# Sewage Ejector causing trap siphonage?



## JohnnieSqueeze (Mar 23, 2016)

I went to a house today the client had a complaint that the powder room smells like sewer gas so badly she cant use it. I didnt think it was bad, but I looked for her. I checked the sink trap and toilet. I inspected the piping in the basement as well. I found that the ejector ties in about 2’ downstream from where the sink meets the main line. Is it possible, considering they use A LOT of toilet paper, that the ejector causes a pressure differential and siphons the sink trap even if all piping is properly vented? 
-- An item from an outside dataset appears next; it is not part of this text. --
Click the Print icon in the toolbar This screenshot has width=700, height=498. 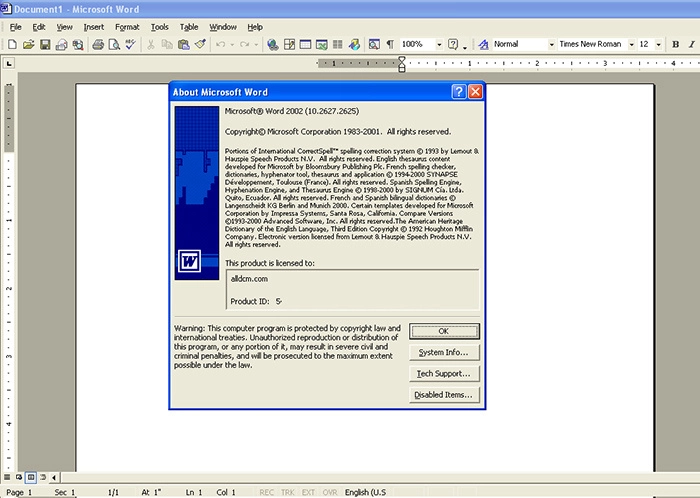[x=97, y=45]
I am imagining that wooosh being too much for a 1 1/2” vent off a lavatory sink. 


Sent from my iPhone using Tapatalk


----------



## ShtRnsdownhill (Jan 13, 2016)

what size line does the injector tie into? the 4 inch main?


----------



## JohnnieSqueeze (Mar 23, 2016)

3”


Sent from my iPhone using Tapatalk


----------



## ShtRnsdownhill (Jan 13, 2016)

I doubt that would be an issue, the ejector pumping into a 3 inch line and pulling the water out of the vanity trap, did you run it and see if it did or not? the 3 inch main is also being stack vented along with the sink vent...did you lift toilet to see if wax ring is properly sealed?


----------



## JohnnieSqueeze (Mar 23, 2016)

ShtRnsdownhill said:


> I doubt that would be an issue, the ejector pumping into a 3 inch line and pulling the water out of the vanity trap, did you run it and see if it did or not? the 3 inch main is also being stack vented along with the sink vent...did you lift toilet to see if wax ring is properly sealed?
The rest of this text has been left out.